Extracted data entries:
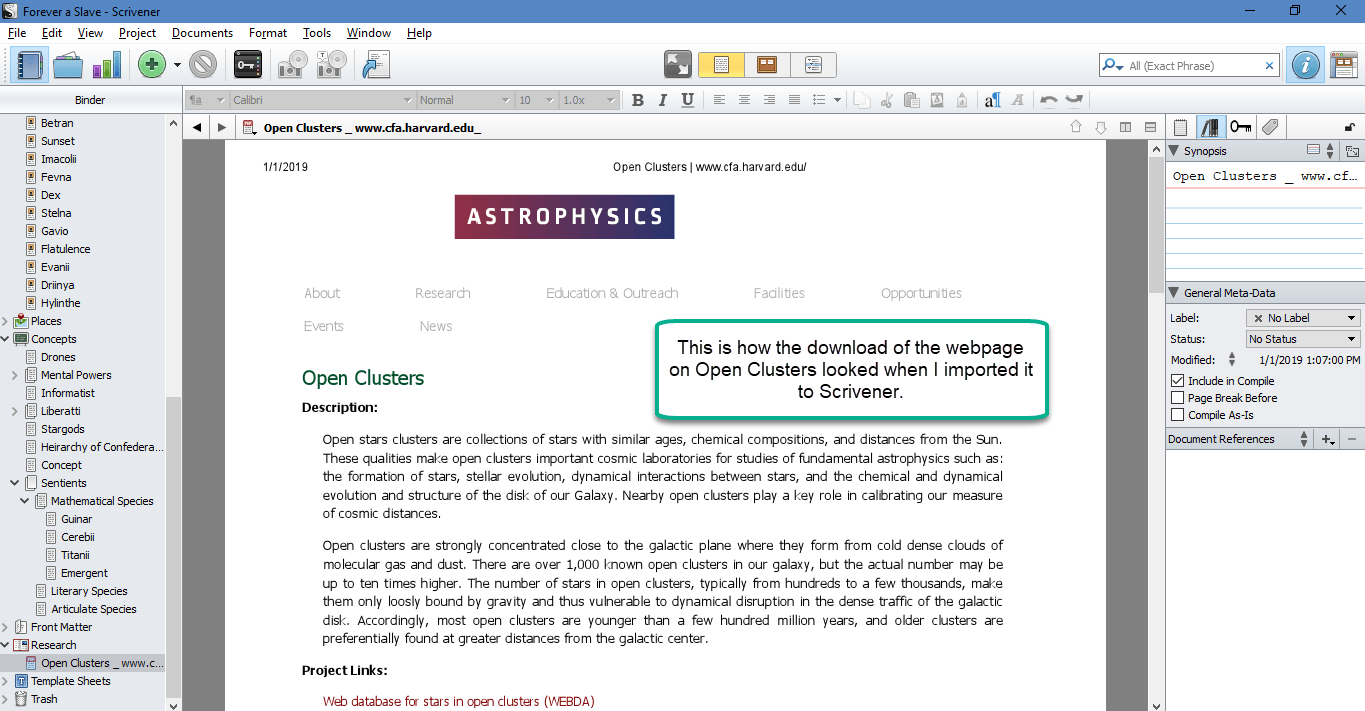Click the green Add document icon
Image resolution: width=1365 pixels, height=711 pixels.
tap(152, 66)
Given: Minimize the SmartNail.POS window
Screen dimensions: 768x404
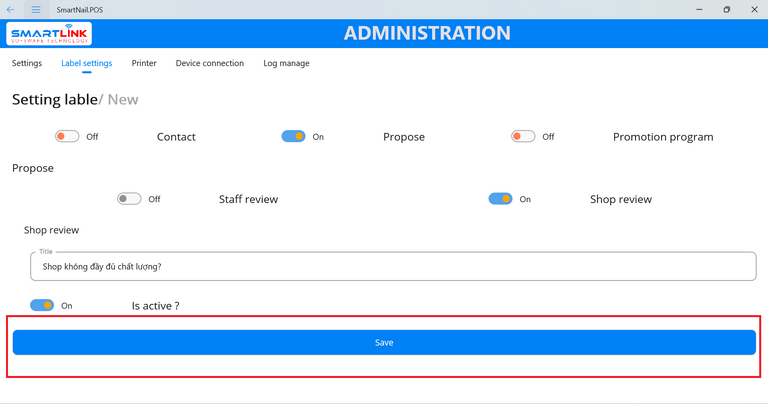Looking at the screenshot, I should point(699,9).
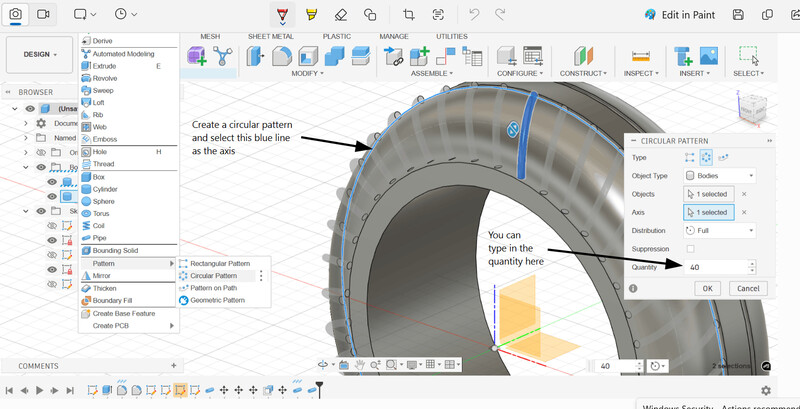Select the eraser tool
800x409 pixels.
[340, 15]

What the task asks: Lines before the one containing "Given: Minimize the SmartNail.POS window" are not wanted; write out that line and every later line through the end of the data above, exactly, without pictures.

Response area:
Given: Minimize the SmartNail.POS window
Screen dimensions: 768x404
Looking at the screenshot, I should point(699,9).
Select the eraser tool
800x409 pixels.
[340, 15]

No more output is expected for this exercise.